Si può e si deve migliorare, certo. E il dibattito parlamentare è lo strumento per affinarla nei suoi obiettivi, senza toccarne i saldi finali. Tanto dobbiamo all’azione di risanamento dei conti pubblici che non solo l’Europa, ma anche le giovani generazioni ci chiedono.

Ci riconosciamo, dunque, in una manovra che riduce, con un intervento senza precedenti, le tasse sul lavoro e sull’impresa. Che sostiene la famiglia, in coerenza con gli indirizzi che la Margherita, nelle sue due edizioni del Big Talk di Torino e di Milano, aveva indicato come strategici per fare fronte alle profonde trasformazioni in corso, demografiche e socioeconomiche. Che ridistribuisce
il reddito, favorendo maggiori opportunità per i più svantaggiati. Che disegna un Mezzogiorno protagonista, non più serbatoio di finanziamenti a fondo perduto, ma volano per lo sviluppo dell’intero paese. Che combatte l’evasione e il male oscuro del sommerso che frena e droga la nostra economia. Che riduce gli sprechi della pubblica amministrazione, e lo fa in modo strutturale, non con provvedimenti spot o tampone. Che punta decisamente sull’innovazione economica e sulla valorizzazione delle eccellenze e del talento italiano.

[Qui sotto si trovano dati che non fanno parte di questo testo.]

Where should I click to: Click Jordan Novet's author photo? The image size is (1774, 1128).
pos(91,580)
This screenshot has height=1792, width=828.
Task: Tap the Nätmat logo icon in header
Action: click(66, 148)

In questo senso abbiamo indicato tre aree di intervento per il pit stop parlamentare della manovra: il suo sostanziale riequilibrio in favore di comuni e province, secondo un principio di sussidiarietà che difendiamo con convinzione; maggiori garanzie per le piccole imprese, che sono la spina dorsale del nostro sistema economico, sul TFR; eliminare l’imposta di registro su donazioni e successioni, perché nessuno possa dire che ci troviamo di fronte a una partita di giro in cui ciò che si toglie con una mano viene reintrodotto dall’altra.

Come l’atteggiamento di apertura e disponibilità tenuto dal governo dimostra, il miglioramento è in corso e troverei azzardato sostenere che questo sia il frutto del tavolo dei volenterosi.

Un tavolo in cui è presente, tra gli altri, il coordinatore nazionale di Forza Italia, e cioè del partito il cui leader Silvio Berlusconi invoca quotidianamente il ricorso alla piazza per dare la “spallata decisiva” all’esecutivo.

Oppure Gianni Alemanno, il numero due di quel Gianfranco Fini che al «Corriere della Sera» si è ieri dichiarato favorevole alla riunione dei volenterosi per «evidenziare le contraddizioni» della maggioranza.

Il confronto si faccia, e si faccia in Parlamento, dunque, secondo le regole e gli strumenti che il nostro ordinamento ci mette a disposizione.

È questa la via maestra di una democrazia decidente, responsabile e trasparente. Che si costruisce con pazienza e tenacia, e non si trova sotto un tavolo.